■ Description of the task ■
Begin at the line containing "Screen dimensions: 708x535" in the data below and go on through the line containing "Task: Switch to details list view", repeating each line exactly; include both ends and no other line.

※

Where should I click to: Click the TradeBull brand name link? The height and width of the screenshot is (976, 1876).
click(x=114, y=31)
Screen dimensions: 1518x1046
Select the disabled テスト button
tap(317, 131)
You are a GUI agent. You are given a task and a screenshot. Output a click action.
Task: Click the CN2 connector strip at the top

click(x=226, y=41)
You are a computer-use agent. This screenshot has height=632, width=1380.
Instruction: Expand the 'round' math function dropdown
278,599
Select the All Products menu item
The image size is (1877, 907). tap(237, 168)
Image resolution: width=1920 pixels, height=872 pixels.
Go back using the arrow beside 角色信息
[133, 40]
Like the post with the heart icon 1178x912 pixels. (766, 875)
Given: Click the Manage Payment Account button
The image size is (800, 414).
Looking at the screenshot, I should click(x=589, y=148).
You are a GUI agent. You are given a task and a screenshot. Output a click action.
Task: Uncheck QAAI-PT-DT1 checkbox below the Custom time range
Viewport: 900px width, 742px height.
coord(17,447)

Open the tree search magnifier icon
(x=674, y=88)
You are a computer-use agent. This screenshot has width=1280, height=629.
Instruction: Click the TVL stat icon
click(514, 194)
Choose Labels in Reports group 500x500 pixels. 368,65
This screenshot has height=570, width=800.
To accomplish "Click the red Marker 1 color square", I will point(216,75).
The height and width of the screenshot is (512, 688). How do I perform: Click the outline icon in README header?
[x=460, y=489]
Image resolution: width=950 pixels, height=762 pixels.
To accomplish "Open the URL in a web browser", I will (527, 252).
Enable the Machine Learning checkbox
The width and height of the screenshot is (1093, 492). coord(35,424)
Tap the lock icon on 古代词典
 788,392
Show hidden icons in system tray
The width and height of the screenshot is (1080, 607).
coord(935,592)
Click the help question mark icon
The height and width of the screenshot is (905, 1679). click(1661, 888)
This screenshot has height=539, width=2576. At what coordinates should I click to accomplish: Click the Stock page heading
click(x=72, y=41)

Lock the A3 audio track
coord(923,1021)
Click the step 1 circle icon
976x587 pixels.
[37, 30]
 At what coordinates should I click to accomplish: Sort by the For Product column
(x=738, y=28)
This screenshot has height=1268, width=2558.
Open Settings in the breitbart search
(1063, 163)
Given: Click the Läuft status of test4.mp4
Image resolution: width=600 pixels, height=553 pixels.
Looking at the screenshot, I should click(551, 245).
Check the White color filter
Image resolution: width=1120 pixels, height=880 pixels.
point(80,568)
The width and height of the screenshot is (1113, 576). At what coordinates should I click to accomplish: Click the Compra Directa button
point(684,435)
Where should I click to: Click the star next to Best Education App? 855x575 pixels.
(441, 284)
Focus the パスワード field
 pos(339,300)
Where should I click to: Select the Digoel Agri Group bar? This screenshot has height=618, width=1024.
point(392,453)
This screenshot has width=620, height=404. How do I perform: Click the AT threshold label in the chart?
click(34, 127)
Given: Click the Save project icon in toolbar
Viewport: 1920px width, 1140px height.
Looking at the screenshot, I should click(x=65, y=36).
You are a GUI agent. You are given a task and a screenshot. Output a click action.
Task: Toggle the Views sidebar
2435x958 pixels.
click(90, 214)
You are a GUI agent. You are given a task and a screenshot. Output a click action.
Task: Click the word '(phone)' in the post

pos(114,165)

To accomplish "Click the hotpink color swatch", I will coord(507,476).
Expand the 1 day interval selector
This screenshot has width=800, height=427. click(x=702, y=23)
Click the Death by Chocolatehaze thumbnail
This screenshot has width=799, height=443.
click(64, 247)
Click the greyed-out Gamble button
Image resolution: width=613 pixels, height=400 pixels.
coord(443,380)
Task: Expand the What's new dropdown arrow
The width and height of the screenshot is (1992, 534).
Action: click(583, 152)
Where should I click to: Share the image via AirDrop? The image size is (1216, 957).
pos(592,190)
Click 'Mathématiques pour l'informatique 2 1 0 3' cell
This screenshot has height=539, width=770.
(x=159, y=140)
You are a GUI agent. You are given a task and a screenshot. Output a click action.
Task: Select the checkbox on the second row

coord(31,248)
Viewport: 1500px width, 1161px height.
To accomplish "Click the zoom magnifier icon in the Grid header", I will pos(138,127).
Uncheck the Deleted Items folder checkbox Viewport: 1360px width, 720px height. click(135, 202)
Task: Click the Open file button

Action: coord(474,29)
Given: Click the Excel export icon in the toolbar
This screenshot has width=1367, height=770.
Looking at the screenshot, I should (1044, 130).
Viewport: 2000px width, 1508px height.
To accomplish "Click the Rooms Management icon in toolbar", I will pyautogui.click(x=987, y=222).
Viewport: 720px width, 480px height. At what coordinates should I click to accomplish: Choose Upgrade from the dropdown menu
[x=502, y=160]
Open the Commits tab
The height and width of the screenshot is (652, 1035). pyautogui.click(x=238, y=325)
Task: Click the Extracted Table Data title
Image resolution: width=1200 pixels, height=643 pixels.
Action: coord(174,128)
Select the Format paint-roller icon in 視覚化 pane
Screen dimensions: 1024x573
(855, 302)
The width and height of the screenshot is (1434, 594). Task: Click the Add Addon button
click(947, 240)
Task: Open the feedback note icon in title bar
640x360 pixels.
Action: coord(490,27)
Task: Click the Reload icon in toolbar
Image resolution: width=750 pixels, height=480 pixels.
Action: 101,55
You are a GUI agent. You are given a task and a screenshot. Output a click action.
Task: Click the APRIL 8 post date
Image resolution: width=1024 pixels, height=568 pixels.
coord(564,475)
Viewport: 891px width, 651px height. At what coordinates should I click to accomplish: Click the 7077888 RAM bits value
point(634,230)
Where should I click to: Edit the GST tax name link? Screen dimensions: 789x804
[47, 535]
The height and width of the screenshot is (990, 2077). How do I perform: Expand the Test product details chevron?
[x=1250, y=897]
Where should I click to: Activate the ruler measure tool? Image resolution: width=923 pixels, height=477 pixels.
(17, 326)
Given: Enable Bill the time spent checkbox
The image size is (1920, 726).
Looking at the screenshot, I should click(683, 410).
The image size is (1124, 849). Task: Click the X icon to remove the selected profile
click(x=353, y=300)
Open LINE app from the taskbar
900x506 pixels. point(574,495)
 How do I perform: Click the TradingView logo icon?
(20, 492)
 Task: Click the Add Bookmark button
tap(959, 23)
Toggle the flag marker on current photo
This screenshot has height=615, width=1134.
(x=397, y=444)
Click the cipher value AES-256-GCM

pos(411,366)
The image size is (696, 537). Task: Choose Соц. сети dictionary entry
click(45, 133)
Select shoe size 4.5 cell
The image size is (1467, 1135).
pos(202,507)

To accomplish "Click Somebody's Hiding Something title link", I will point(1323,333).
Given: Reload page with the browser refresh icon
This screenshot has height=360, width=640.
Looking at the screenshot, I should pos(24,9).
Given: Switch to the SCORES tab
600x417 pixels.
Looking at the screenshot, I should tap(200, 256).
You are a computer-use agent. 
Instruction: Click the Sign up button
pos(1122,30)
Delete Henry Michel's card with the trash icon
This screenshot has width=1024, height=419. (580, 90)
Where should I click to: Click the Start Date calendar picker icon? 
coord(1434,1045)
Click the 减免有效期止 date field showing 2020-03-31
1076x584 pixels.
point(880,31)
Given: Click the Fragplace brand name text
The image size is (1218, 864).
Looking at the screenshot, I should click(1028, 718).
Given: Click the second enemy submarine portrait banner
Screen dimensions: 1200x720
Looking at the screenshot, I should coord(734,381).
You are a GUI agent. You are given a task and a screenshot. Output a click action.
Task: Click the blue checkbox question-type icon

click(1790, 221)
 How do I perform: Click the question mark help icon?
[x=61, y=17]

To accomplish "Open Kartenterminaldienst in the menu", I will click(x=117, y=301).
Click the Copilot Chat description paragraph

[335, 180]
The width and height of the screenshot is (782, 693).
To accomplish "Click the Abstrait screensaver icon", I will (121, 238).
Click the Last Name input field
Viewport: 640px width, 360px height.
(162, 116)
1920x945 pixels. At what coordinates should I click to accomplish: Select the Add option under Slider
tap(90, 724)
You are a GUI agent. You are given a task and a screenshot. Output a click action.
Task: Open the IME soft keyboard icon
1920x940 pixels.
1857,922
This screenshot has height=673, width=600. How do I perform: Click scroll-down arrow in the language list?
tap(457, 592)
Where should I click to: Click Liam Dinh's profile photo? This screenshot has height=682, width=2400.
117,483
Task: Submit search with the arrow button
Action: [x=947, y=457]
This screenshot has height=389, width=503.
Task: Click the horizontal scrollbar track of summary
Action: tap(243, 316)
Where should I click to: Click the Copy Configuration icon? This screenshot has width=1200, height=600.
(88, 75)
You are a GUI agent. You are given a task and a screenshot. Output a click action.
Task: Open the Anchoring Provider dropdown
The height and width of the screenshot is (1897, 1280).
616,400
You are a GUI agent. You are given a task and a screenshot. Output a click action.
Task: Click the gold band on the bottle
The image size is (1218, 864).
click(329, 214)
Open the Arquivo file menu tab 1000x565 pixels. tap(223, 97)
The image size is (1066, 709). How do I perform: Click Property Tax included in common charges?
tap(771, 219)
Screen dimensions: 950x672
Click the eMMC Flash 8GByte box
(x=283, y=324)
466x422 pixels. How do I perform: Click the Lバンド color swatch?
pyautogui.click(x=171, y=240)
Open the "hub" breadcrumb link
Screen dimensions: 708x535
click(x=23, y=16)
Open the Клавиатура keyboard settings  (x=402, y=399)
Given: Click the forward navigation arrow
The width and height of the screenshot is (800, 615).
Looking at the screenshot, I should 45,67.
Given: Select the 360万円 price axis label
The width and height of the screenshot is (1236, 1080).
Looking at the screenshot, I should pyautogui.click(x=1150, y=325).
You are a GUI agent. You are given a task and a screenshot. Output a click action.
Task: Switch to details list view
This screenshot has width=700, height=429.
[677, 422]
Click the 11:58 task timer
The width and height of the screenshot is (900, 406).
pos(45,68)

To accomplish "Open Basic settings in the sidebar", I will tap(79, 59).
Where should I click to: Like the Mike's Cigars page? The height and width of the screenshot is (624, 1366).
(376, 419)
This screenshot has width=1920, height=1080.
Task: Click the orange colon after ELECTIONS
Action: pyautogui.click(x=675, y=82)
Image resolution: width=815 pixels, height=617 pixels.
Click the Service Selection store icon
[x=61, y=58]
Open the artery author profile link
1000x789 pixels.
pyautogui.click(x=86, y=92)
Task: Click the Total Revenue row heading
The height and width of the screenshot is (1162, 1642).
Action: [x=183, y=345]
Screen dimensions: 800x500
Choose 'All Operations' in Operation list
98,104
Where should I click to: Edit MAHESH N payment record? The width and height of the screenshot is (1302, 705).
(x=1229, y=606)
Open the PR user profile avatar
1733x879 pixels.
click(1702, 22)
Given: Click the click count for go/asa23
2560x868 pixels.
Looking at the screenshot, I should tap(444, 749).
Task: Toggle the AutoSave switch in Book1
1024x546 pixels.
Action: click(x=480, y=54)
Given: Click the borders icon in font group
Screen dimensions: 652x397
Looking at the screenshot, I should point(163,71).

※

■ Your response ■
Screen dimensions: 708x535
click(x=23, y=16)
Open the Клавиатура keyboard settings  (x=402, y=399)
Given: Click the forward navigation arrow
The width and height of the screenshot is (800, 615).
Looking at the screenshot, I should 45,67.
Given: Select the 360万円 price axis label
The width and height of the screenshot is (1236, 1080).
Looking at the screenshot, I should pyautogui.click(x=1150, y=325).
You are a GUI agent. You are given a task and a screenshot. Output a click action.
Task: Switch to details list view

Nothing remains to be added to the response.